You’ve seen it before, haven’t you? It’s strange. It’s like a face you passed on the street but can’t quite place. Was it déjà vu? A doppelganger? Maybe the first time you saw it it was in a sea of linker flags on MSDN, or perhaps when fumbling around with the project settings in Visual Studio some years ago.
You lingered for an extra second thinking “What on earth…?” while your eyes glazed over in reverie.
An artifact of evolution and monument to supporting legacy software. It was built by the ancients, forgotten, and left for new generations to rediscover.
In the late 80’s and early 90’s IBM’s OS/2 and POSIX based systems dominated the computing ecosystem. In an effort to compete, Microsoft developed compatibility layers on top of the NT kernel to both attract developers onto the emerging platform of Windows and qualify for federal contracts seeking POSIX or OS/2 compliant machines.

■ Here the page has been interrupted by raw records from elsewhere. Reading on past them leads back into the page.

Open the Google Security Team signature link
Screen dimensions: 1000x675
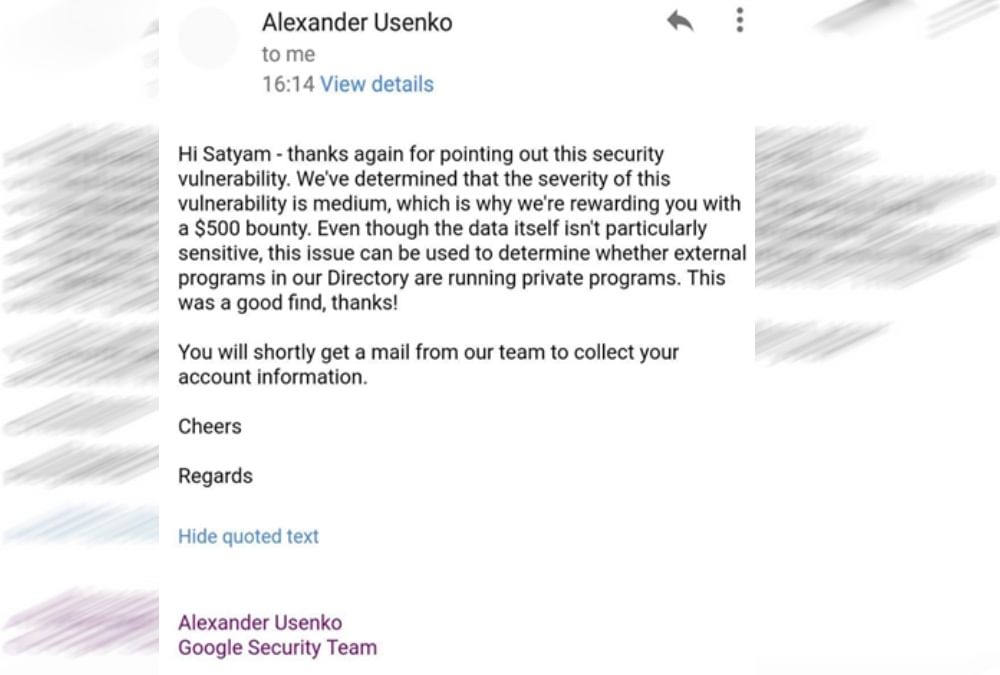[277, 647]
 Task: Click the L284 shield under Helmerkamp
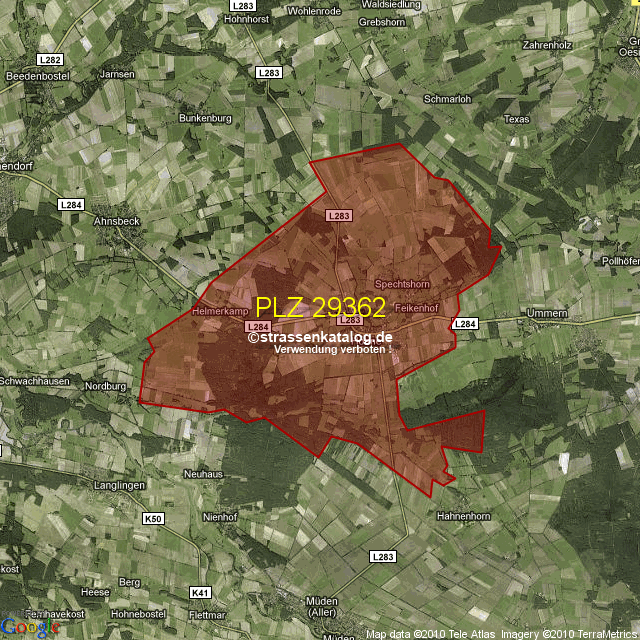click(x=258, y=327)
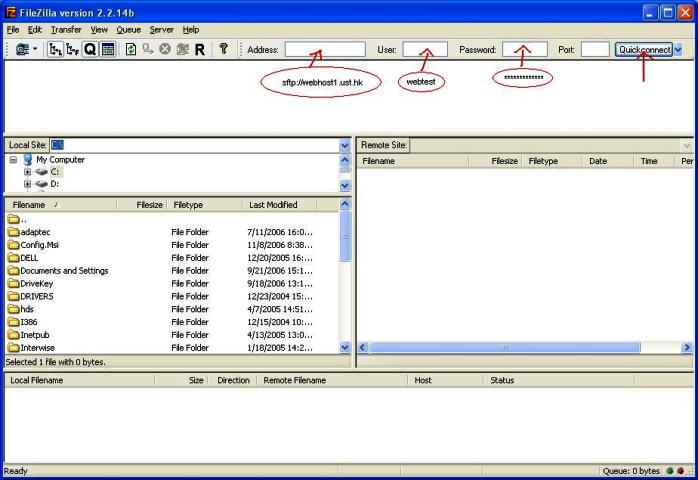Open the Server menu
698x480 pixels.
pos(161,30)
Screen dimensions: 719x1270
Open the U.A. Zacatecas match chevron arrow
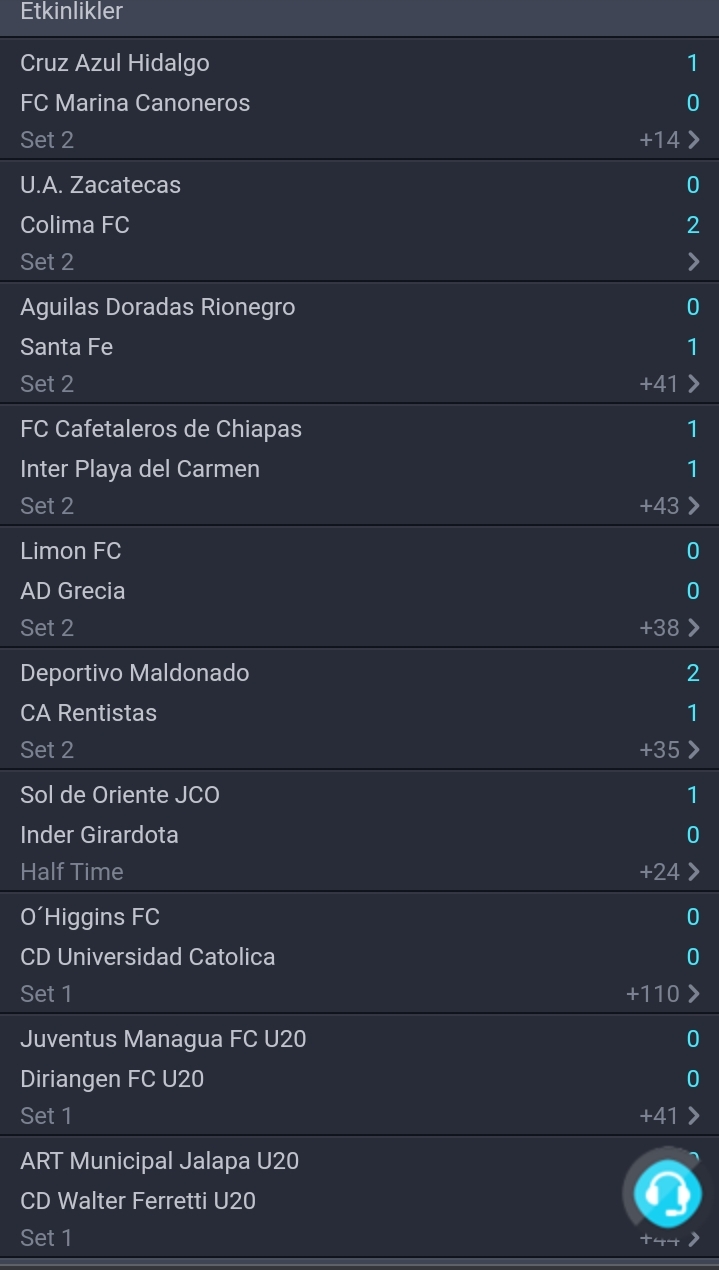point(694,262)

These compatibility subsystems made it less painful for developers and enterprise to compile their existing POSIX or OS/2 application sources into a Microsoft Portable Executable (an .EXE).
Windows (NT) came to flourish in the 90’s. But the world of Windows that we know and experience today runs only the Win32 Subsystem. The OS/2 Subsystem was deprecated and removed after Windows 2000, and the POSIX Subsystem was removed over a decade later with Windows 8.1 in 2013.

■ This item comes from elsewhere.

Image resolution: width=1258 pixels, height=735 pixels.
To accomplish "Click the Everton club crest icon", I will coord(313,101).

“My other subsystem is a POSIX one…”
The classic POSIX Subsystem persisted into ‘modern’ systems (albeit, disabled by default) for the curious to explore and pore over. It was known as the Subsystem for UNIX-based Applications, SUA, or Interix Subsystem.
If you are running the Enterprise or Ultimate SKU of Windows 7 (or Windows 8, but not 8.1) you can enable the Subsystem for UNIX-based Applications from the ‘Windows Features’ dialog.
Compiling executables for this legacy subsystem is a lost art in this day and age. There exists no documentation online, and even the SUA SDK offered little insight to actually building new executables. I am not convinced an executable has been compiled for this subsystem in years.
The secret was piecing together the build batch file and locating the relevant SUA libraries.
After that, compilation is actually really easy.
- Install Visual Studio 2010 (I have not tested with later builds)
- Enable the Subsystem for UNIX-based Applications as detailed above (and reboot)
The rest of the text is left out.